岡本茂樹『反省させると犯罪者になります』(新潮新書)

 形式的な反省だけでは犯罪の真の解決にはならないとする本。犯罪加害者は、犯罪被害者に対して否定的な感情を抱いていることもある。被害者に対して否定的な感情を抱いたまま、形式的に反省させても真の反省にはならない。一度否定的な感情を吐き出させると、被害者への否定的な感情が薄まり、真に被害者に寄り添った心からの反省が可能になるとする本である。犯罪の真の原因は幼少期に受けた虐待やいじめであるケースが多いとのこと。

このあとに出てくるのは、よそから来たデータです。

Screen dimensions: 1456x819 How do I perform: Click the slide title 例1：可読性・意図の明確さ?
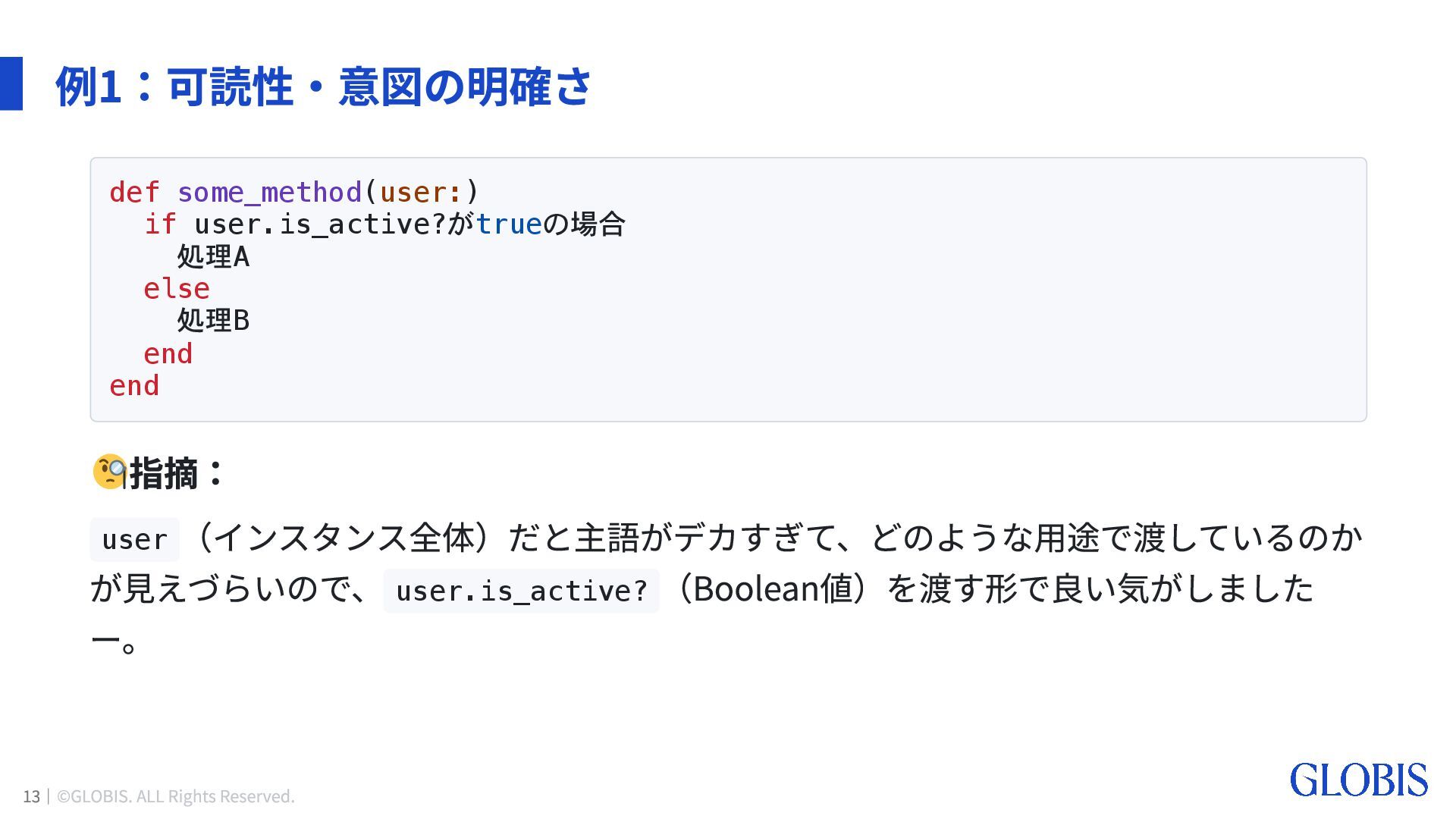(323, 86)
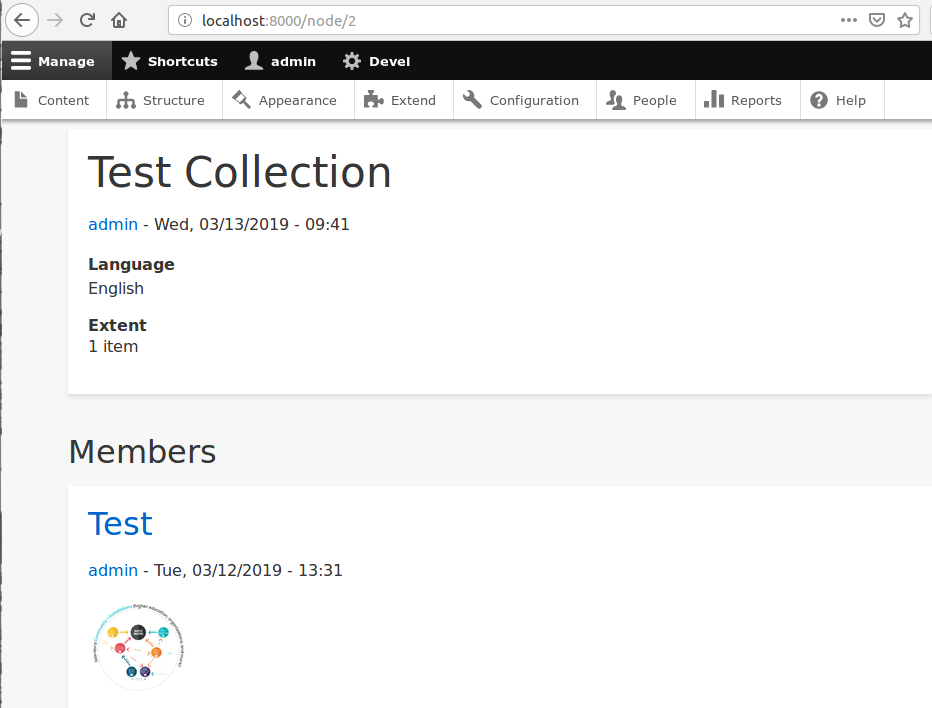
Task: Bookmark the page with the star icon
Action: [x=907, y=19]
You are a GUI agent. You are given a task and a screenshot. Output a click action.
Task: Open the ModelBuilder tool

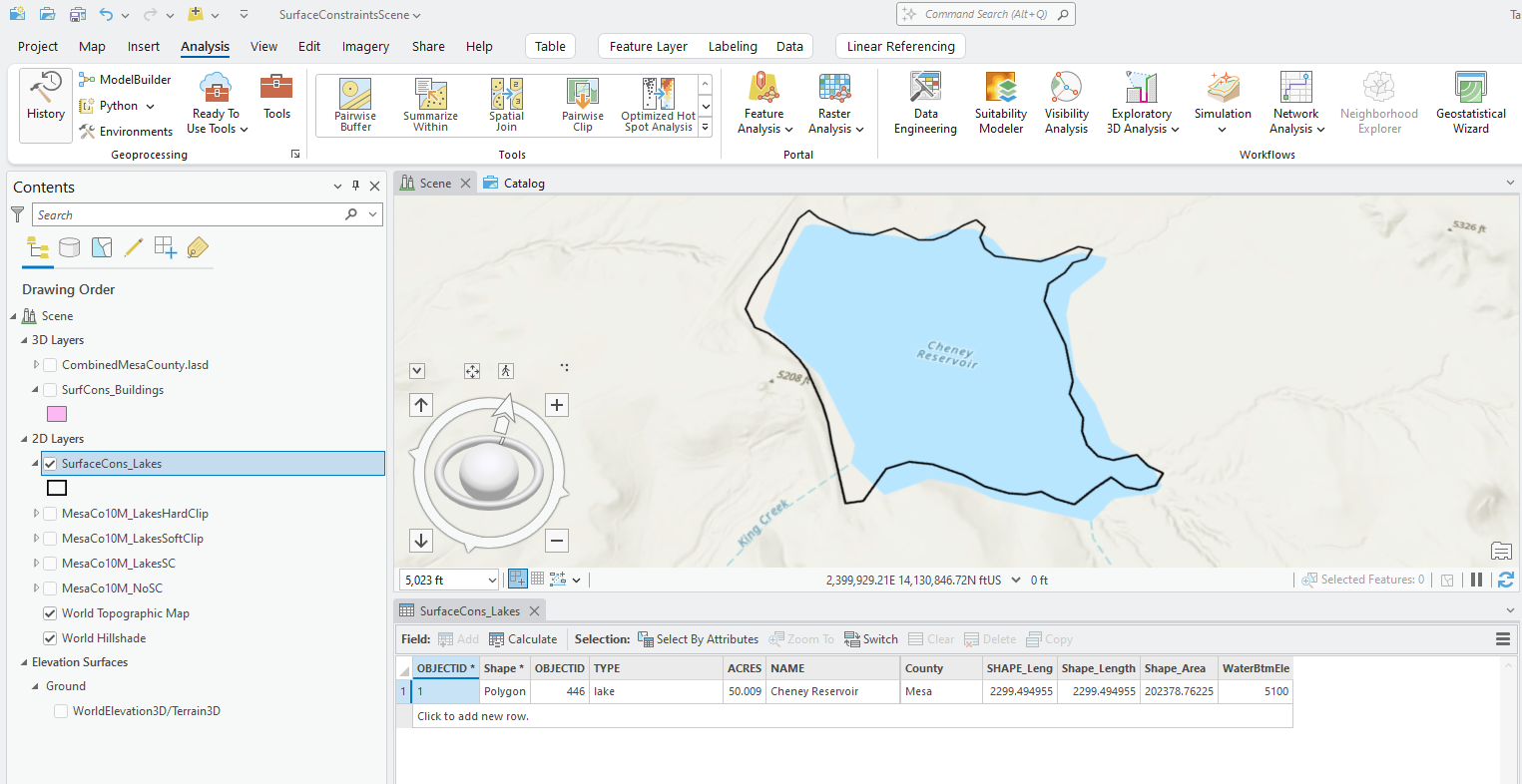tap(125, 80)
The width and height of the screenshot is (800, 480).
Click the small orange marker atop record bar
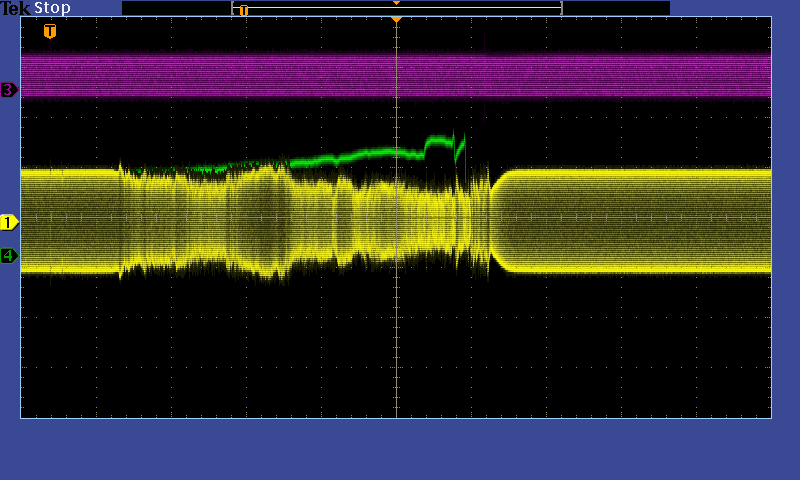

 被害者への否定的な感情だけでなく、加害者は自らの感情を抑圧せずに一度吐き出す必要があるのかもしれない。被害者も様々な感情で渦巻いているだろうが、それは加害者も同じである。自分の内面を一度吐き出したり整理したりすることで、心に余裕ができて、真の謝罪や反省や償いへとつながっていくのであろう。自分の内面の混乱を抑圧したままでは、真の謝罪や反省や償いへとは至らないのかもしれない。